Bioavailability of d-pseudoephedrine and azatadine from a repeat action tablet formulation.

The objective of this study was to compare in man the bioavailability of d-pseudoephedrine and azatadine from a repeat action tablet formulation and from conventional tablets. The repeat action tablet, containing 1 mg of azatadine maleate in the coat, and 60 mg of d-pseudoephedrine sulfate in both the coat and the core, was given at 0 hour. A conventional tablet of 60 mg of d-pseudoephedrine sulfate was given at 0 and 4 hours and a conventional tablet of 1 mg of azatadine maleate was given at 0 hour. The plasma levels of d-pseudoephedrine were measured by gas-liquid chromatography and the amount of azatadine in the urine was determined by a mass fragmentographic procedure.
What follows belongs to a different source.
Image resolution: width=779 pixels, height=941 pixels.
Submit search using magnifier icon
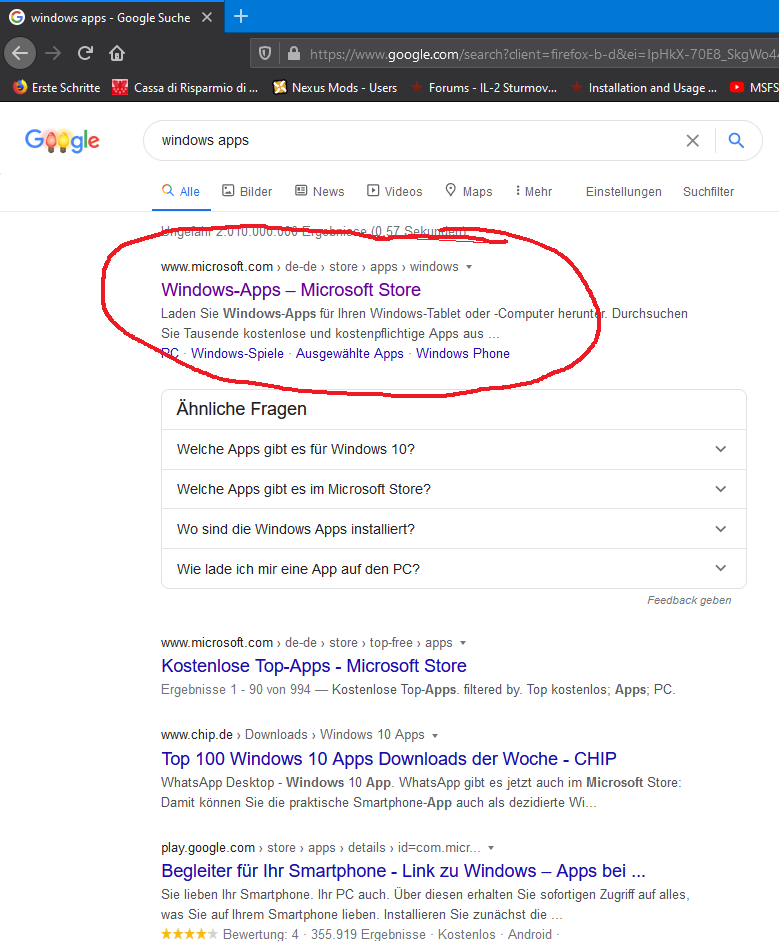[736, 140]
The results showed that there were no statistically significant differences in the measured bioavailability parameters (area under plasma concentrations-time curve, maximum plasma concentration and time to reach maximum plasma concentration) for pseudoephedrine from repeat action tablets and conventional d-pseudoephedrine sulfate tablets; neither was there any statistically significant difference in the cumulative urinary excretion of azatadine from the repeat action tablets and conventional azatadine maleate tablets (p less than 0.10). These data clearly demonstrate the bioequivalence of the repeat action tablets and the conventional tablets of d-pseudoephedrine and azatadine.